Pine squirrels are funny little creatures. A couple years ago I was walking the dog about 1/3 of a mile from our log home when one little fellow started making all kinds of noise. He was in a pine tree and so high up I could barely make him out, but all of a sudden, a nut came flying out of the tree aimed right at me.

I stood there mesmerized while this little squirrel continued to throw nuts at me and the dog for many minutes. One projectile actually hit me, but the whole scene was too funny to chance ending it by moving away. This was the first time I had ever had an animal throw things at me and it was the most amazing experience. That 10 ounce rodent was attacking a 200+ lb. human – too funny.

When I lived in Plano, Texas or the suburbs of Pittsburgh, Pennsylvania or Roanoke, Virginia, I never had such an experience.
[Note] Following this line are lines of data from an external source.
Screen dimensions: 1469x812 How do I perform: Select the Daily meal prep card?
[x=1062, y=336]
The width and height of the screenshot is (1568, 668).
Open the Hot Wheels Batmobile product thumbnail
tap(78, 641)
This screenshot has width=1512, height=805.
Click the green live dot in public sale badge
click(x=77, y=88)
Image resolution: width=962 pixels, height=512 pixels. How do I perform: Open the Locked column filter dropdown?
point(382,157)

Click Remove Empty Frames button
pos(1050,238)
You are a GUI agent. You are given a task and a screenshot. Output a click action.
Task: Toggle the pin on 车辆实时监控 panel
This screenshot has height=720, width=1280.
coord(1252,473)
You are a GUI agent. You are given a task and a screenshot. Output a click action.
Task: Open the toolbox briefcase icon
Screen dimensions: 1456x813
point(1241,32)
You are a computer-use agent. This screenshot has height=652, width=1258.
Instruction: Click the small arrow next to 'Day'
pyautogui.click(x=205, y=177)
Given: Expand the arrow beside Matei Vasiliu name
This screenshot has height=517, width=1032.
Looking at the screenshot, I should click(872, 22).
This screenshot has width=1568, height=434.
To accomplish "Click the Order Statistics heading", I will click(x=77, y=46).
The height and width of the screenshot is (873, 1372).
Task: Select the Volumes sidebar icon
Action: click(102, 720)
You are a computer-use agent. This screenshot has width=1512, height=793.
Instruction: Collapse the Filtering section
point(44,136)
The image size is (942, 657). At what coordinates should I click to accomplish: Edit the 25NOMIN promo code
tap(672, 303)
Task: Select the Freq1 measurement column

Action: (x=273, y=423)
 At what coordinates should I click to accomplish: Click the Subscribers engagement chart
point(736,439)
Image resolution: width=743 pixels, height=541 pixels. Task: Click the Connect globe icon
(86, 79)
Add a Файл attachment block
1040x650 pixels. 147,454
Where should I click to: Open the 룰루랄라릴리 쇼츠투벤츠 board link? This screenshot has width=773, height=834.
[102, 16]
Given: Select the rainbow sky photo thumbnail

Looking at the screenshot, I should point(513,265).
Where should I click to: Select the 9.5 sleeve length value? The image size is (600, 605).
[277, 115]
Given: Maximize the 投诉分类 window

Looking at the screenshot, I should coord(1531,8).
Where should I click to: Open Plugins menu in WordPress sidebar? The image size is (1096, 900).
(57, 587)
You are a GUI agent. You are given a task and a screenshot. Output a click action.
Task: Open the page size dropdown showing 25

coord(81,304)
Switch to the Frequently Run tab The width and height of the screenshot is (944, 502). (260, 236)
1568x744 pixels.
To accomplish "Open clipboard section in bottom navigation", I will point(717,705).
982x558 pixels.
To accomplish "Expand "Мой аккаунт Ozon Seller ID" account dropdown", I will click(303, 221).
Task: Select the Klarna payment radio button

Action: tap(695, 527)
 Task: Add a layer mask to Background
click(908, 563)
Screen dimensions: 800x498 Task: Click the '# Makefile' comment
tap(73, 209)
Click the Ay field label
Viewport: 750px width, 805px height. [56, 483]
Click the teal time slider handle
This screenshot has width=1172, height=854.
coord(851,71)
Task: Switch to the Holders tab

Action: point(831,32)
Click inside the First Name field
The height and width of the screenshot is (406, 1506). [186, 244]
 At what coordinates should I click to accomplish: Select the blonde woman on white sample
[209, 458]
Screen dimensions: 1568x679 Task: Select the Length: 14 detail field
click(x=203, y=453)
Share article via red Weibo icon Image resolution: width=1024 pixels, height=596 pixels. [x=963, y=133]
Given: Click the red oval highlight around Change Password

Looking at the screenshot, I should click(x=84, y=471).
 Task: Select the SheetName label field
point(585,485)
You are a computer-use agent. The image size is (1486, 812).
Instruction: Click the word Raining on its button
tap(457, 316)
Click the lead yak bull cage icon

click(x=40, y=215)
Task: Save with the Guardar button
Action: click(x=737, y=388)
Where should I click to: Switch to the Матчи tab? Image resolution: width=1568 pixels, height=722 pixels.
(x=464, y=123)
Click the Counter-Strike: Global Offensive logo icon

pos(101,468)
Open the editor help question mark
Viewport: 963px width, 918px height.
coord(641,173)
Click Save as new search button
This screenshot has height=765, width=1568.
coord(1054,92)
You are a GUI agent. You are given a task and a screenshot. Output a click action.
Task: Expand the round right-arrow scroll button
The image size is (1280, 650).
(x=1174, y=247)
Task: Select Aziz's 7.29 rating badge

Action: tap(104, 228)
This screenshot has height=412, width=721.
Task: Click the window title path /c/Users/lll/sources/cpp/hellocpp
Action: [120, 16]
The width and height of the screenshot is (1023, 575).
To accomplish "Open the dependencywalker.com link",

And I think that is one of the reasons why the log home lifestyle appeals to so many people. In most cases we build a cabin or log home in a rural setting, away from the noise and bustle of the city. As a result, we get to experience nature up close and personal and see things we never could experience in the confines of a neighborhood or city street.

It’s the experience

I’ve had as many as 30 deer wander through our property at one time; we’ve seen many bears, some elk, turkeys, eagles and even the occasional mountain lion or bobcat, and you never get tired of seeing these creatures come by for a visit. Just watching a tiny pine squirrel nibble on a corn cob is an event that makes you stop what you were doing, grab your camera and enjoy the moment.

To me, that’s part of the thrill of living out in the woods and being close to so many different critters. It’s part of log home living, and I love it, I do.